Gustar de alguien es tan fácil, frágil y pasajero que no causa dolor. Es mucho más llevadero vivir de gusto en gusto y de placer en placer, sin apegos o compromisos emocionales. Siempre abierto a nuevas experiencias de distintos colores y sabores, ya lo he vivido. Me bastó tan corto periodo de prueba para saber que al final solo creas un vacío constante. 

Ese cuarto tan empolvado de mi casa, al que cerré con llave hace años atrás, estaba tan desordenado que era más fácil atender a los invitados en el patio de la entrada y no tener que ordenar aquel cuarto para alguien nuevo. El último huésped un día se fue con apenas lo que llevaba puesto y dejó atrás todas sus pertenencias. La sensación de un gusto correspondido es el sabor más dulce, ver nacer un amor para luego morir es el sabor más amargo que puedas probar.

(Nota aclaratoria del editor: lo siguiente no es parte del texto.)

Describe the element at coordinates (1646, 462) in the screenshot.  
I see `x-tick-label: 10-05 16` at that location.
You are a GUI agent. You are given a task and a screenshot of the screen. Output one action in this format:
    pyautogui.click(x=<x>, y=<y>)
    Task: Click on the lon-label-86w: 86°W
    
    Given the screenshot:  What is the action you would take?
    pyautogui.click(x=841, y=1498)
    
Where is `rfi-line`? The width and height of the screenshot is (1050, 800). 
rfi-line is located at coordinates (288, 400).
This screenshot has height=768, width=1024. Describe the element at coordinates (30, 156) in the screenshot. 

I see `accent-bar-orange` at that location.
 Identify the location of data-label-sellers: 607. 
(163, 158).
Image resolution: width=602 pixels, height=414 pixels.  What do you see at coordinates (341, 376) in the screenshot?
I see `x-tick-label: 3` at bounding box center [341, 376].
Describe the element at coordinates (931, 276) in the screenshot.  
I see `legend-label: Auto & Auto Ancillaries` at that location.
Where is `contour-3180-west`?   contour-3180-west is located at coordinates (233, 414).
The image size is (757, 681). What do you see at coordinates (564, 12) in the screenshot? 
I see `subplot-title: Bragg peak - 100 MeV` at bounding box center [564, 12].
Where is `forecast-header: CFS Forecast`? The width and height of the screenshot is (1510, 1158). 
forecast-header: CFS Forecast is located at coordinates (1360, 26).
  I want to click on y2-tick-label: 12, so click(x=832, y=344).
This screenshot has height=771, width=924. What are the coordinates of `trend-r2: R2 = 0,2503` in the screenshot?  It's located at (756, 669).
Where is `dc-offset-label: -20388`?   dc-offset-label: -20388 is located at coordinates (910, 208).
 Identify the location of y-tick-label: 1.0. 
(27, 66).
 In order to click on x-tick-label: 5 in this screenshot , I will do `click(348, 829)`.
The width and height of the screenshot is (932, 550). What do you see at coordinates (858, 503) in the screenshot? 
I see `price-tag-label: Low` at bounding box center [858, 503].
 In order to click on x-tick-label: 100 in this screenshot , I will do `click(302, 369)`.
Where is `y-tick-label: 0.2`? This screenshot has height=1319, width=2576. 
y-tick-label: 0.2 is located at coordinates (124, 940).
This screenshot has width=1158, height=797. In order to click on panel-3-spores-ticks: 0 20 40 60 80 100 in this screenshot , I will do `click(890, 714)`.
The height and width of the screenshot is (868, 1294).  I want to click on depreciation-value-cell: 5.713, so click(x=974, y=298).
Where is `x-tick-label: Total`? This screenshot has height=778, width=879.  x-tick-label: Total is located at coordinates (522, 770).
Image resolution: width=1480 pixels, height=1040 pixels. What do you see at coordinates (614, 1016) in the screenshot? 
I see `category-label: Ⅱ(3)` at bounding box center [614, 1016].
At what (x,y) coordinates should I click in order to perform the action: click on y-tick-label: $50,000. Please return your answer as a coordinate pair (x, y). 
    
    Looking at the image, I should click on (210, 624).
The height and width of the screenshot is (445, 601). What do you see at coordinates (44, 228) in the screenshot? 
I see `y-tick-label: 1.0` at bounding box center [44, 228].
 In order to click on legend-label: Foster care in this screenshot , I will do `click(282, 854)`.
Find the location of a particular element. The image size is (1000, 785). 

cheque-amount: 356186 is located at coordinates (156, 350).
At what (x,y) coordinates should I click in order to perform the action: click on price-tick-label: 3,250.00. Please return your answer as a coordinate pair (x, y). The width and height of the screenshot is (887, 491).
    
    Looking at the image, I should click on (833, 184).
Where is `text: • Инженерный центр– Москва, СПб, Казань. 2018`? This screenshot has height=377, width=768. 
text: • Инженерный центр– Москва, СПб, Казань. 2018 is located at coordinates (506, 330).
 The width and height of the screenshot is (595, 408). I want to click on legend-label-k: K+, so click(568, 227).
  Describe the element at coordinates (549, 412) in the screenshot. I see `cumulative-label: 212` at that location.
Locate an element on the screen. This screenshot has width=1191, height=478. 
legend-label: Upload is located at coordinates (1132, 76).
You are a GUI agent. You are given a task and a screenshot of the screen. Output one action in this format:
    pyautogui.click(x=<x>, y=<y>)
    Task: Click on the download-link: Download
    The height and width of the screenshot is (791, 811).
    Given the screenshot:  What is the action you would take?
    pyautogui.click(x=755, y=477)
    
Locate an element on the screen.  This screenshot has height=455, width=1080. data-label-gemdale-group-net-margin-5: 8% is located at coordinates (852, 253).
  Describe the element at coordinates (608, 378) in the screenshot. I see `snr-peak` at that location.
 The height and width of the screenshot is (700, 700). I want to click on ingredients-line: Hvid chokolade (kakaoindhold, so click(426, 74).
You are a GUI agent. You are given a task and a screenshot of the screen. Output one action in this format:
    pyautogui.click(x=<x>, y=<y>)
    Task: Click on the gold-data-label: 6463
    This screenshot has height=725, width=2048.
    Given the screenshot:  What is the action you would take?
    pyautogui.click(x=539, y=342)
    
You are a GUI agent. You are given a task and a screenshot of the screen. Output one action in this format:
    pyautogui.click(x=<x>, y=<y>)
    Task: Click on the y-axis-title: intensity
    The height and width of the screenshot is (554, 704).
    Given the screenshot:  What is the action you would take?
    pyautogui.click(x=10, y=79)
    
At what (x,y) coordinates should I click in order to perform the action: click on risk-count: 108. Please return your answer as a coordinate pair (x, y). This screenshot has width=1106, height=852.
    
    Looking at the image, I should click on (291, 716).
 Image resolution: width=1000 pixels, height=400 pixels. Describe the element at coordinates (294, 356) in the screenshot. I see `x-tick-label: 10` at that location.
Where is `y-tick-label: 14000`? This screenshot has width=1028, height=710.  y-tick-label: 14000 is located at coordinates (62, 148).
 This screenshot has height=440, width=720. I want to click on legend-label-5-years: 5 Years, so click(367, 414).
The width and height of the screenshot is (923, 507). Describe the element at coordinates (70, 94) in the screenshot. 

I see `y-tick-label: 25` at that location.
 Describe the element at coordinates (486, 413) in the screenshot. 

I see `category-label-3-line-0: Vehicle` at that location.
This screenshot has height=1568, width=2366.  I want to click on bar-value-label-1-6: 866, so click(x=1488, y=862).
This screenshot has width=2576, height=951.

Amores fáciles, de unos cuantos paseos por el parque, de unas copas en la noche, de una semana, de amores baratos ya tuve suficiente. No hace falta tener muchos para darse cuenta que, pasado un tiempo, deseas volver a abrir ese cuarto y empezar a limpiar ese desastre que alguien dejó. Recoges los recuerdos: fotografías, regalos, sonrisas bellas y un par de pedazos de tu corazón roto. Limpias el polvo de los muebles, cambias las sábanas y aspiras el colchón, lo dejas limpio y acogedor para que alguien se anime a quedarse un día. Pero tal como las redes sociales, el algoritmo de la vida te ha fijado en el nicho de los amores baratos, donde las conexiones son para nada especiales y todos te ven igual a los demás, solo quieren el patio.

No me arrepiento de nada, para mí, fue necesario estar en el barrio de los amores baratos, me di cuenta que no deseaba para nada estar allí. Que mi amor, mi cariño, mi compañía merecían alguien que los valorara y anhelara por un tiempo más prologando, alguien que mirara más allá del patio, alguien que quisiera mudarse con todo a ese cuarto que había preparado.

Y llegó, en el camino me encontré con, al parecer, un joven cansado del mismo barrio y nos hicimos compañía. Sin darme cuenta él ya había llegado al cuarto que tanto había preparado. Pero nunca vi que él dejara alguna pertenencia suya. Tan solo una orquídea, un par de almohadas y una pulsera con cascabel.

Debo decir que he disfrutado tanto de su compañía, que he llegado amarlo. 

Debo decir que él ha intentado irse un par de veces de mi lado y por cuenta propia regresó.

Debo decir que la última vez me lastimó y no pude procesarlo hasta hoy. Mi corazón empieza a querer despedirse de él. 

Me encantaría hablarlo con él, explicarle que él es el único que puede convencer a mi corazón de quedarse. Basta con escucharlo decir que me ama, que quiere quedarse en aquel cuarto y me haría tan feliz. Pero él solo quiere disfrutar de ese cuarto cuando desee sin necesidad de quedarse. 

¿Deberíamos de hablar? Creo que sí, pero me ha hecho bien escribir, siempre me encuentro conmigo mientras las palabras se forman. ¿Crees que el pueda entender estas ideas tan mías? O tal vez sea otro amor que quiera irse. 

Mi corazón está tan aturdido, quiero un abrazo que despeje todas esas dudas, uno muy largo en el que pueda por fin respirar y ver todo claro.